Per l'applicazione dell'intero processo di validazione, e in particolare del suddetto framework, VAL si avvale di basi dati dedicate, simili per struttura a quelle già descritte per lo sviluppo dei modelli, ma eventualmente arricchite in termini di informazioni e/o profondità storica, e comunque sempre idonee a consentire lo svolgimento dell'intero set di controlli e verifiche definito.

Utilizzo dei modelli interni regolamentari

Il sistema interno di rating in uso presso il Gruppo Credem produce misure di rischiosità dei prenditori che sono utilizzate sia all'interno del processo del credito sia per finalità differenti. Di seguito si illustrano i principali processi in cui trovano utilizzo le misure di rischio prodotte dal sistema di rating interno.

Erogazione e revisione del credito: l'attività di valutazione ed erogazione del credito di Credem Banca verso la clientela assume, come presupposto tecnico, il giudizio di sintesi della rischiosità della controparte, rappresentato dal rating. Nell'attribuzione del rating, la banca deve valutare il grado di rischio in un arco temporale di almeno 18 mesi, tenendo conto della vulnerabilità della controparte a condizioni economiche avverse o ad eventi inattesi. L'autonomia di delibera degli affidamenti rappresenta la delega in materia di credito che il Consiglio di Amministrazione attribuisce agli organi delegati e/o soggetti che ricoprono specifici ruoli oppure "ad personam" a singoli soggetti. In Credem Banca, le autonomie di delibera per gli affidamenti delle posizioni in bonis vengono determinate in base al valore dell'accordato ponderato. L'accordato ponderato quantifica l'ammontare di rischio di credito associato alla posizione, determinato dall'accordato nominale (somma degli affidamenti proposti sulle singole linee), ponderato per gli elementi di rischio delle linee di credito (linea di credito, durata residua e garanzie) e del cliente (rating, settore economico e area territoriale). Si evidenzia, altresì, che il processo di revisione periodica delle posizioni che rientrano nella Funzione Regolamentare Retail, presenta timing differenti in funzione della classe di rating di appartenenza.

Monitoraggio andamentale del credito: l'ufficio Policy e Controllo Crediti svolge attività di controllo e monitoraggio sull'area credito al fine di garantire la corretta individuazione dei rapporti caratterizzati da anomalie andamentali. Tale attività avviene anche ricorrendo alle misure di rischio prodotte dal modello interno di rating. In particolare, l'Ufficio Policy e Controllo Crediti è responsabile dell'individuazione delle posizioni a rischio, caratterizzate da anomalie o da rating problematici/in deterioramento, della formalizzazione di adeguati interventi indirizzati alla Rete per la regolarizzazione delle posizioni segnalate, del monitoraggio delle posizioni oggetto di intervento fino all'avvenuta sistemazione ("gestione dei sospesi") e dell'eventuale coinvolgimento del Direttore di Filiale, della Funzione Regolamentare Corporate e Retail e del Servizio Crediti per la rimozione ed il presidio delle anomalie non evase dalla rete. Inoltre, l'ufficio Policy e Controllo Crediti effettua controlli massivi, con frequenza trimestrale, dell'analisi dinamica del portafoglio per classi di rating al fine di prevenire l'eventuale degrado della posizione rispetto all'ultimo rating deliberato segnalando alla Rete i degradi rilevanti per l'eventuale revisione del rating e/o del fido.

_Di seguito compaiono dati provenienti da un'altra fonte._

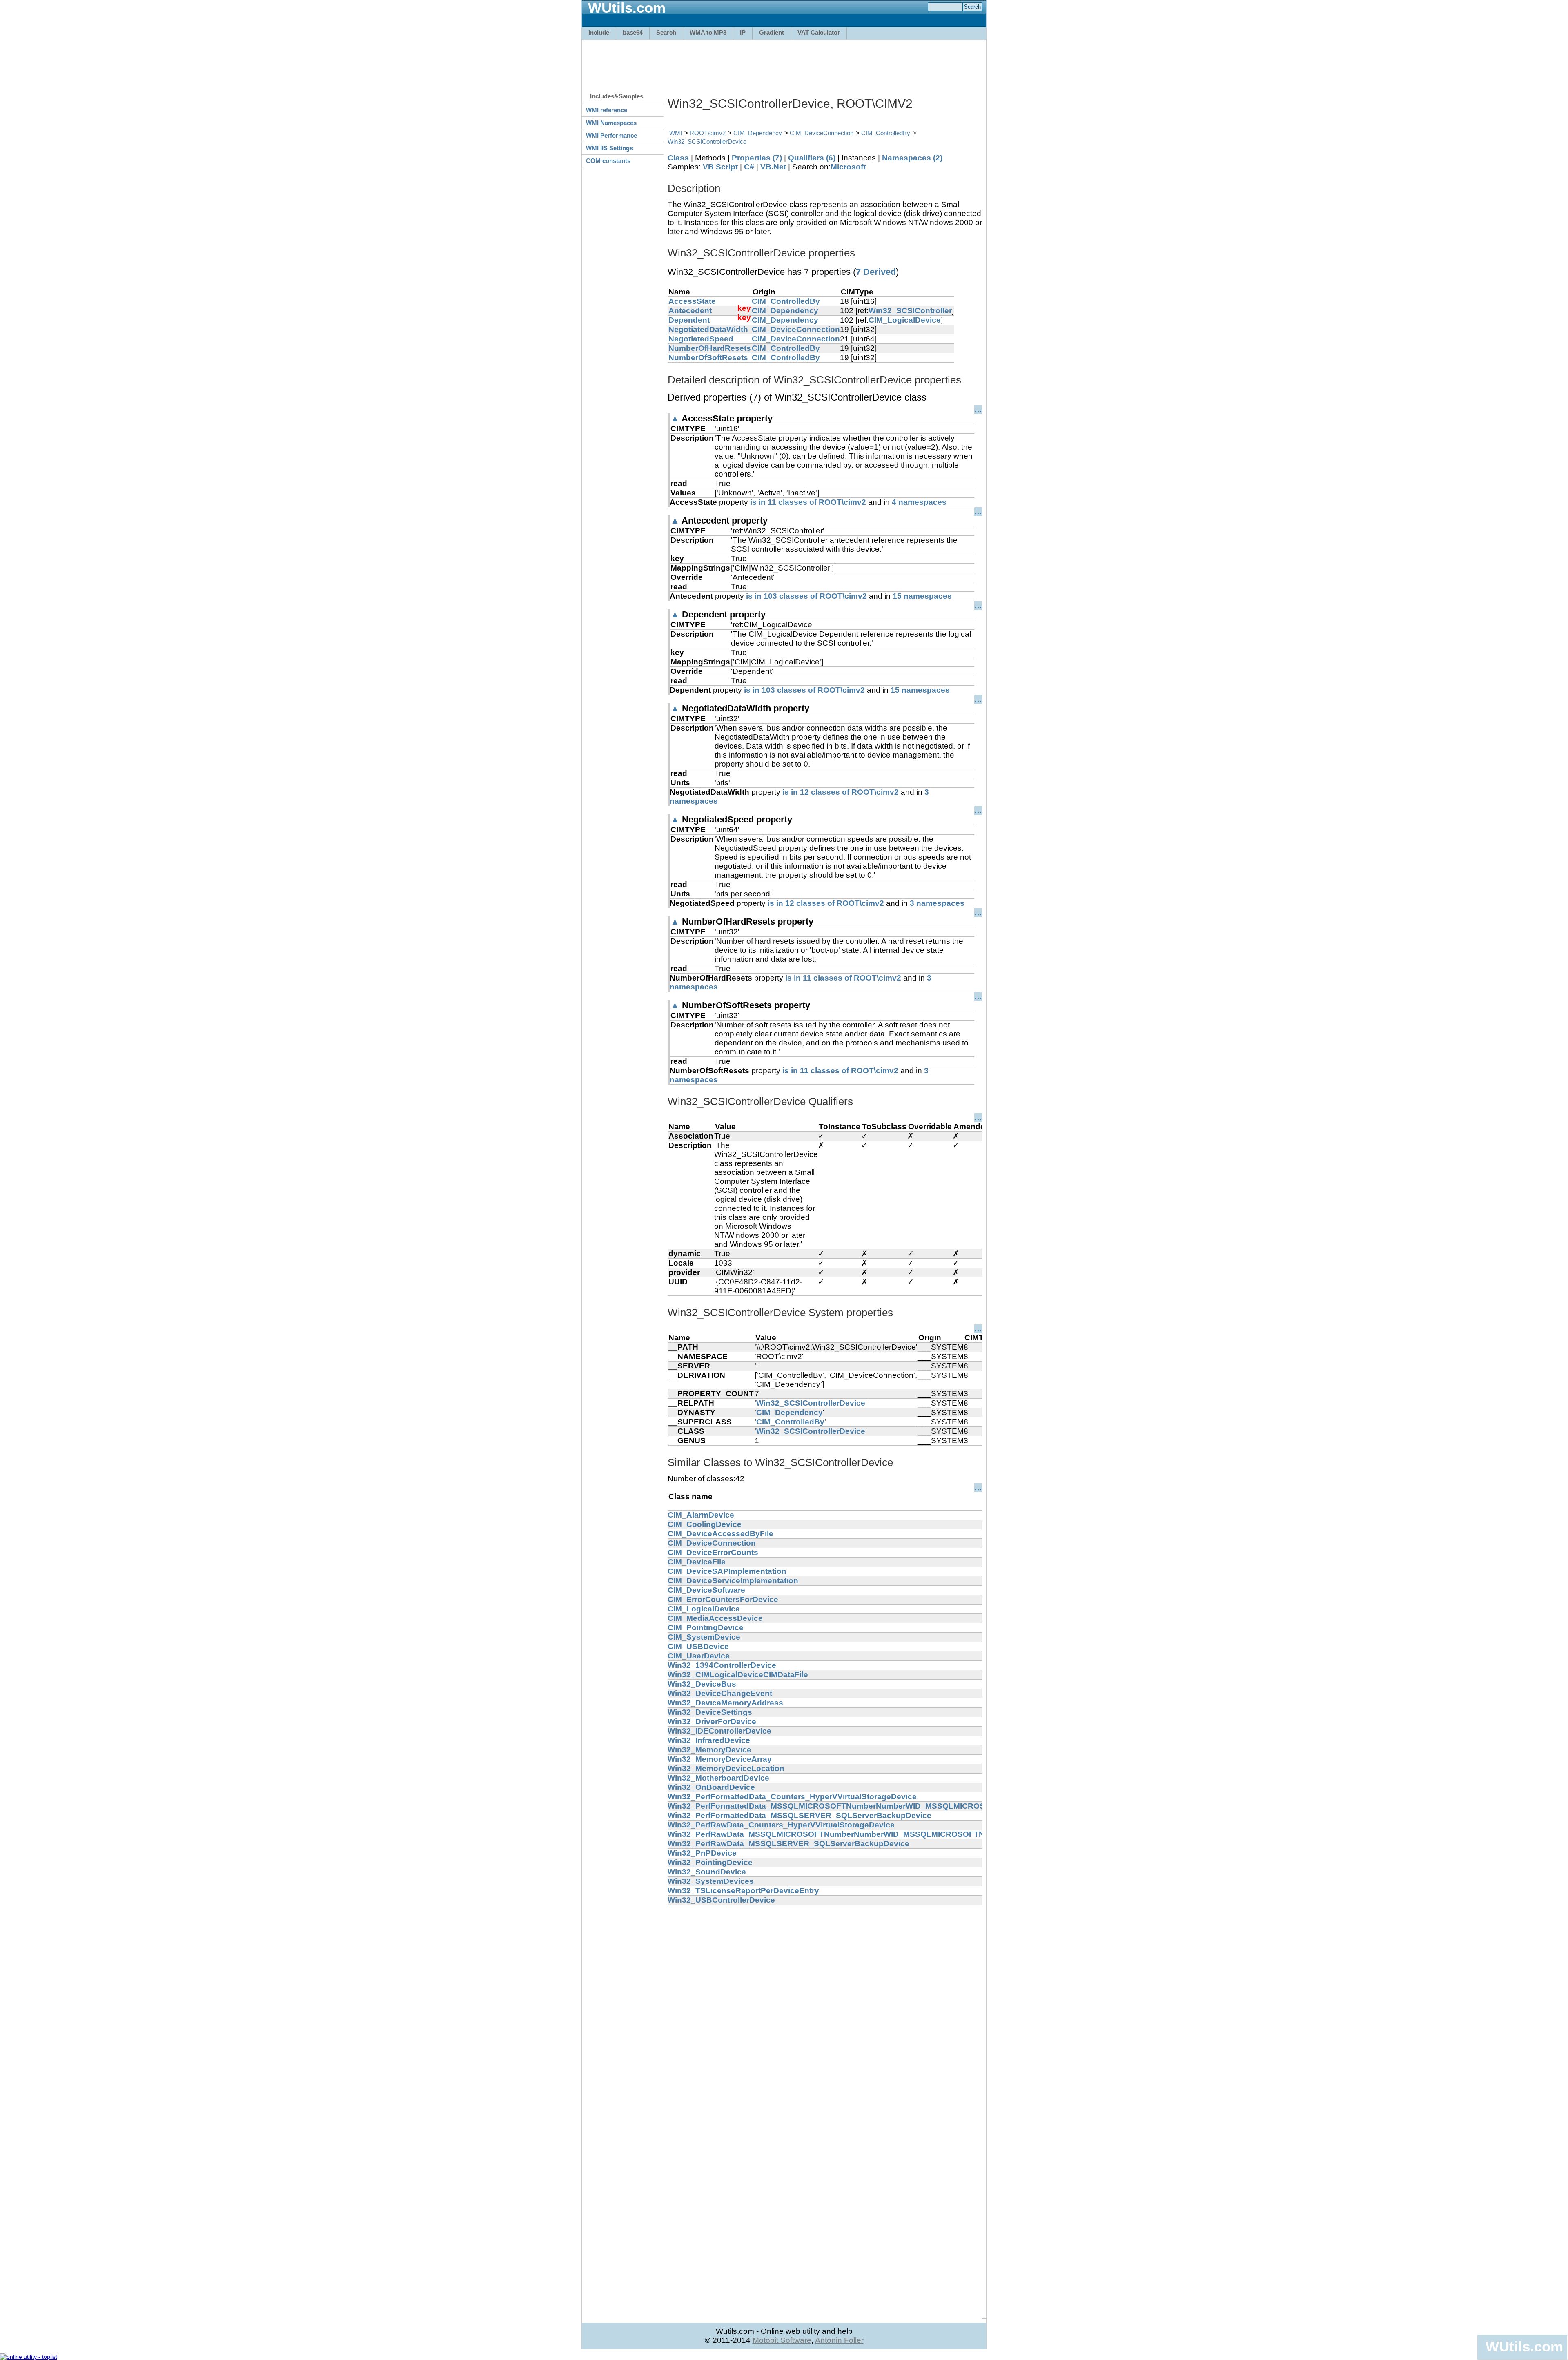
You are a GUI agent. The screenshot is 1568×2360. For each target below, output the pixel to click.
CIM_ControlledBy (885, 132)
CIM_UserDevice (699, 1655)
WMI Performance (611, 135)
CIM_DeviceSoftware (706, 1590)
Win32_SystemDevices (711, 1881)
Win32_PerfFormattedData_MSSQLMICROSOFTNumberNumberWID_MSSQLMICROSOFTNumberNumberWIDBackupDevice (899, 1806)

Provisioning: a partire dalla relazione semestrale approvata dal Consiglio di Amministrazione in data 22 luglio 2010, coerentemente con quanto disposto dai principi contabili internazionali IAS/IFRS, si è scelto di adottare i parametri di rischio (PD ed LGD) stimati internamente dal sistema di rating, per la determinazione degli accantonamenti derivanti da svalutazioni collettive delle attività finanziarie in bonis. Successivamente i parametri di rischio sono stati ulteriormente evoluti per tenere in considerazione le peculiarità richieste dal principio contabile IFRS9 a partire da dicembre 2017. La valutazione avviene per categorie di crediti omogenee in termini di rischio di credito e le relative percentuali di perdita sono stimate tenendo conto di serie storiche, fondate su elementi osservabili alla data della valutazione, che consentano di stimare il valore della perdita latente in ciascuna categoria di crediti. In particolare, a ciascuna attività con caratteristiche simili in termini di rischio di credito, è associata una "probabilità di inadempienza" assegnata sulla base del rating interno del cliente ed una "perdita in caso di inadempienza" commisurata all'ammontare dell'esposizione, alla forma tecnica del finanziamento e alla tipologia di garanzia. Inoltre, i parametri di rischio (PD e LGD) stimati internamente dal sistema di rating sono stati adottati per la stima degli accantonamenti derivanti da svalutazioni analitiche, di tipo forfettario, previste per le posizioni classificate come Past Due.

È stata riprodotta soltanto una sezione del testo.